An Efficient Diffusion Load Balancing Algorithm in Distributed System
Автор: Rafiqul Z. Khan, Md F. Ali
Журнал: International Journal of Information Technology and Computer Science(IJITCS) @ijitcs
Статья в выпуске: 8 Vol. 6, 2014 года.
Бесплатный доступ
In distributed computing system some nodes are very fast and some are slow and during the computation many fast nodes become idle or under loaded while the slow nodes become over loaded due to the uneven distribution of load in the system. In distributed system, the most common important factor is the information collection about loads on different nodes. The success of load balancing algorithm depends on how quickly the information about the load in the system is collected by a node willing to transfer or accept load. In this paper we have shown that the number of communication overheads depends on the number of overloaded nodes present in the domain of an under loaded nodes and vice-versa. We have also shown that communication overhead for load balancing is always fairly less than KN but in worst case our algorithm’s complexity becomes equal to KN.

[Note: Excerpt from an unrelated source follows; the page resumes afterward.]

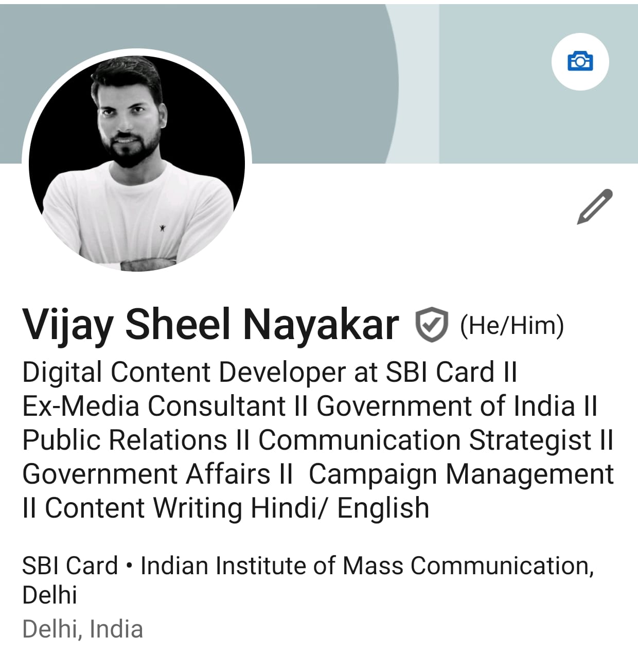The image size is (638, 672).
Task: Click the (He/Him) pronouns label
Action: click(512, 325)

Distributed System, Load Balancing, Under Loaded, Overloaded, Overheads
Короткий адрес: https://sciup.org/15012137
IDR: 15012137
Текст научной статьи An Efficient Diffusion Load Balancing Algorithm in Distributed System
Published Online July 2014 in MECS
A distributed computing system (DCS) is a set of processors (nodes) connected through a network. Distributed network is mainly heterogeneous in nature in the sense that the processing nodes, network topology, communication medium, operating system etc. may be different in different network which are widely distributed over the globe [1-4]. Presently several hundred computers are connected to build the distributed computing system [3, 5-7]. In order to get the maximum efficiency of a system the overall work load has to be distributed among the nodes according to their performance over the network. So the issue of load balancing became popular due to the existence of distributed memory multiprocessor computing systems [8].
The main purpose of the DCS is to share the resources in a best way available in the network. So one of the best way to utilize and to share the network resources is through the load balancing among the processors. In DCS generally some processors may have more numbers of jobs and some others may have less numbers of jobs or even idle causing inequality of job distribution on different processors resulting low performance of the system. And the performance of a system is considered to be the performance of the slowest node in the network.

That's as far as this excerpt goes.